Suicide became a noticeable issue from the beginning of Indian Indentureship, when the rate of suicide rose from approximately 6/100,000 in the North India districts from which they were brought by a factor of one hundred times. While suicide is an observed phenomenon in all social groups, in Guyana, Indian-Guyanese remain the main victims, with their rates almost 10 times the next closest ethnic group. This was confirmed in a 1999 study by Centre for Economic and Social Research for Action (CESRA). In 2001, the Ministry of Health declared suicide as a Public Health issue, and launched several initiatives within a “National Suicide Prevention Strategy” to deal with it. The then Minister of Health, Leslie Ramsammy, indicated that the programme would be coordinated by the Ministry of Health; would involve the Ministry of Labour, Human Services and Social Security, the Education Ministry and the Ministry of Culture, Youth and Sports.

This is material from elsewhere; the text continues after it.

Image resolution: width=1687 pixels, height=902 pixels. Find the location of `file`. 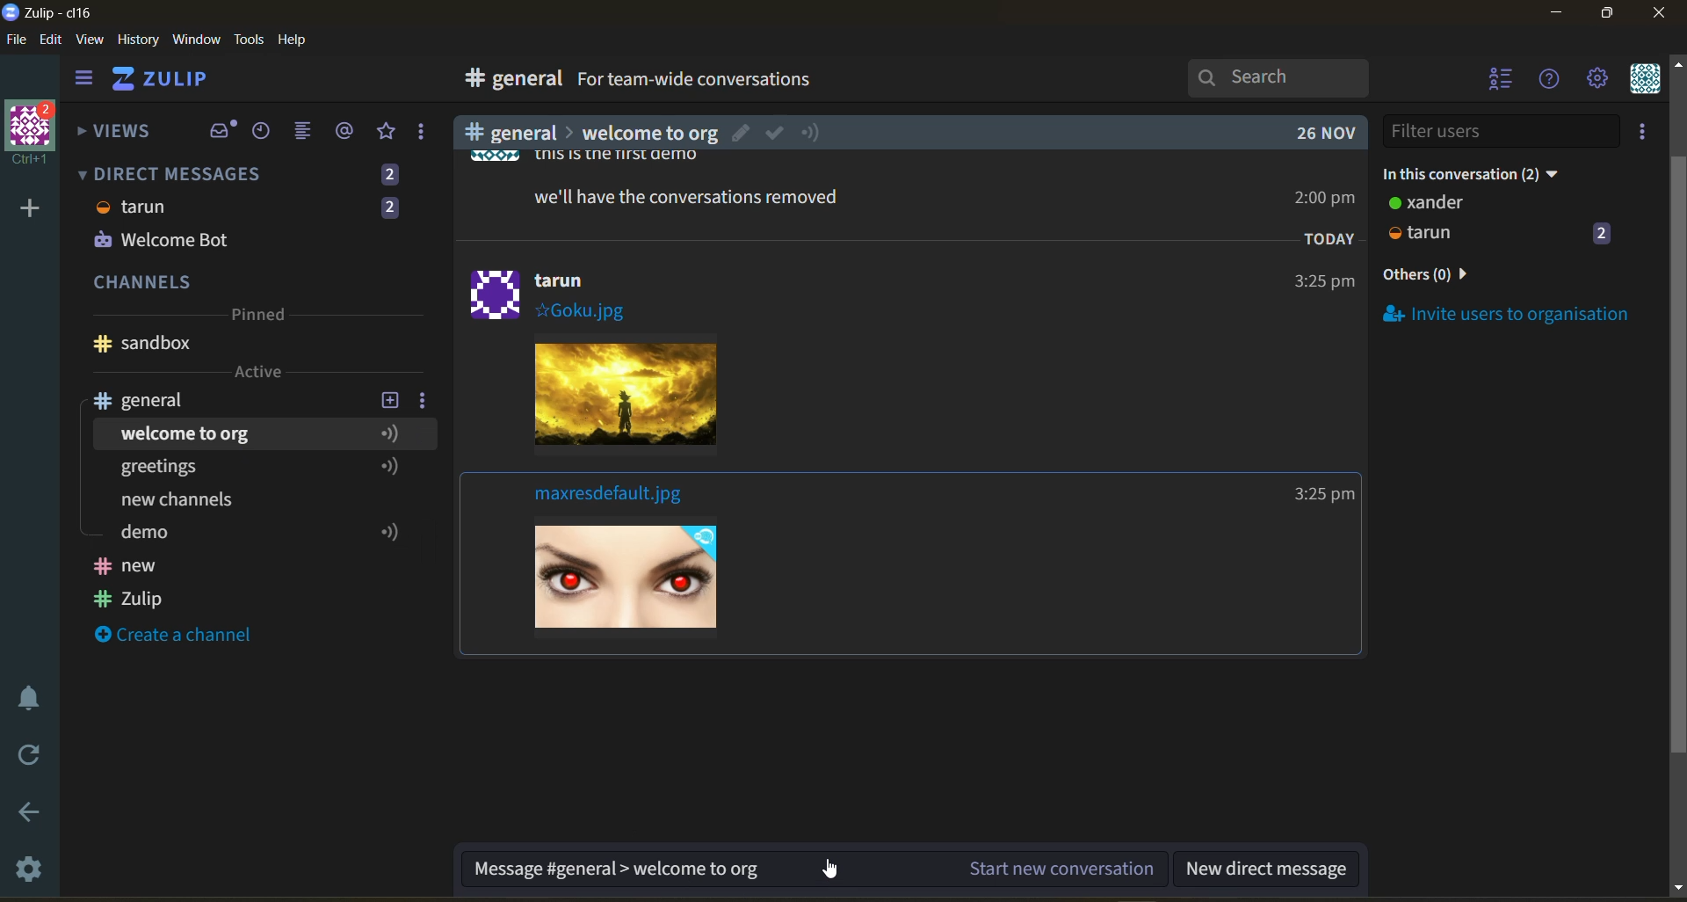

file is located at coordinates (18, 43).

In 2009 a very grassroots-oriented “Gateskeeper Programme” was launched to train individuals in communities to be aware of signs of suicide risks, and to make interventions with the aim of directing the identified persons to professionals. He also mentioned that UG had introduced a three-year Master’s Programme in Mental Health to produce specialists for treating mental illness, of which suicide is deemed a subset. Since then, there have been other interventions, but the suicide rate rose inexorably to the 2012 high, from where it has not budged significantly.

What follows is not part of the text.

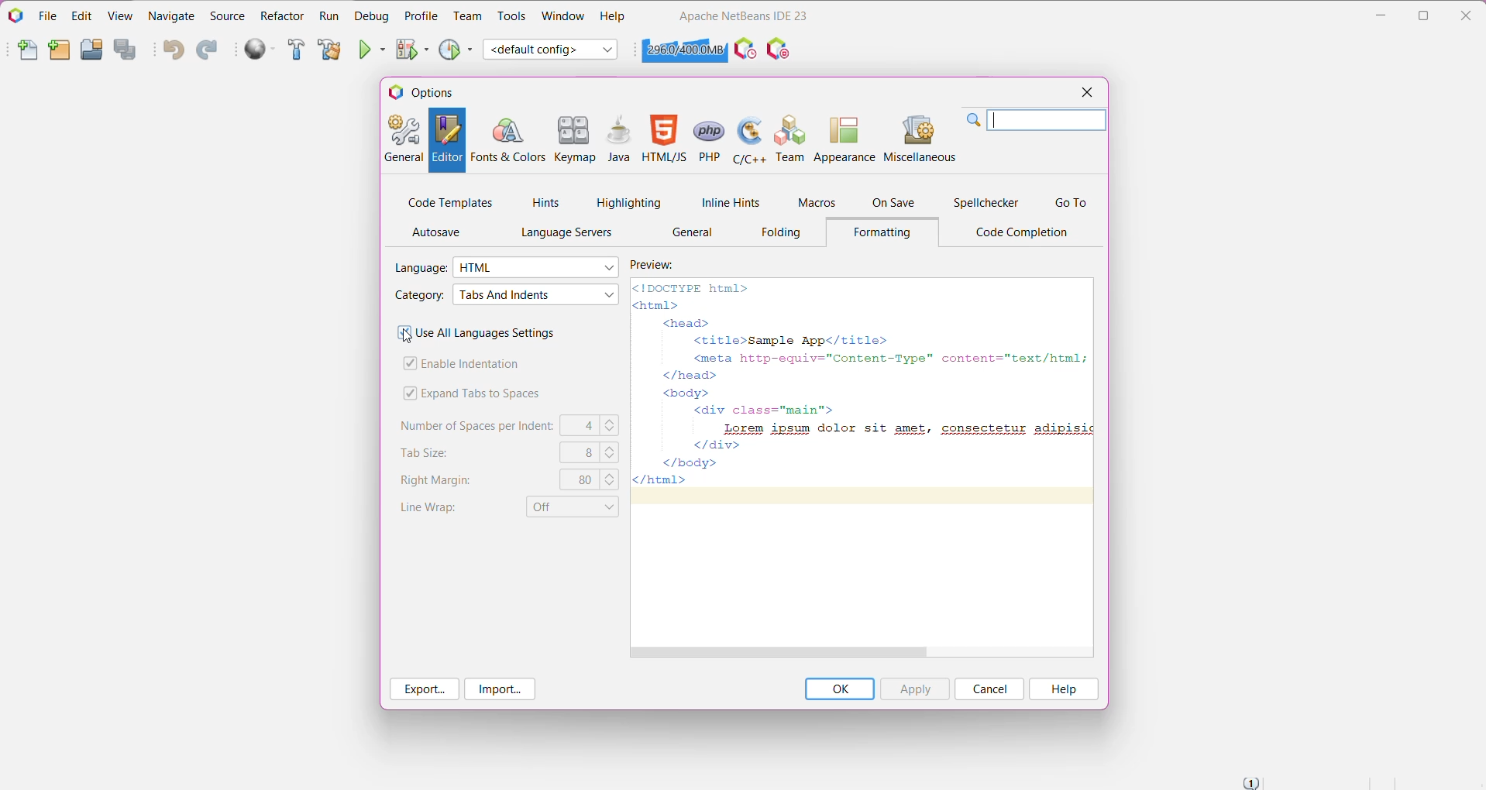  I want to click on <head>, so click(684, 324).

In 2012, the WHO had issued a desiderata as to what ought to be done by the authorities, which bears repetition: “We need to (1) continue to research suicide and non-fatal suicidal behaviour, addressing both risk and protective factors; (2) develop and implement awareness campaigns with the aim of increasing awareness of suicidal behaviours in the community, incorporating evidence on both risk and protective factors (3) target our efforts not only to reduce risk factors, but also to strengthen protective factors, especially in childhood and adolescence; (4) train health care professionals to better understand evidence-based risk and protective factors associated with suicidal behaviour (5) combine primary, secondary and tertiary prevention (6) increase use of and adherence to treatments shown to be effective in treating diverse conditions; and to prioritise research into effectiveness of treatments aimed at reducing self-harm and suicide risk (7) increase the availability of mental health resources, and to reduce barriers to accessing care (8) disseminate research evidence about suicide prevention to policy makers at international, national and local levels (9) reduce stigma and promote mental health literacy among the general population and health care professionals (10) reach people who don’t seek help, and hence don’t receive treatment when they are in need of it (11) ensure sustained funding for suicide research and prevention (12) influence governments to develop suicide prevention strategies for all countries, and to support the implementation of those strategies that have been demonstrated to save lives.”
While we are still battling the throes of the COVID-19 pandemic, which have stretched our human and material resources, we cannot afford to let up on the fight against suicide.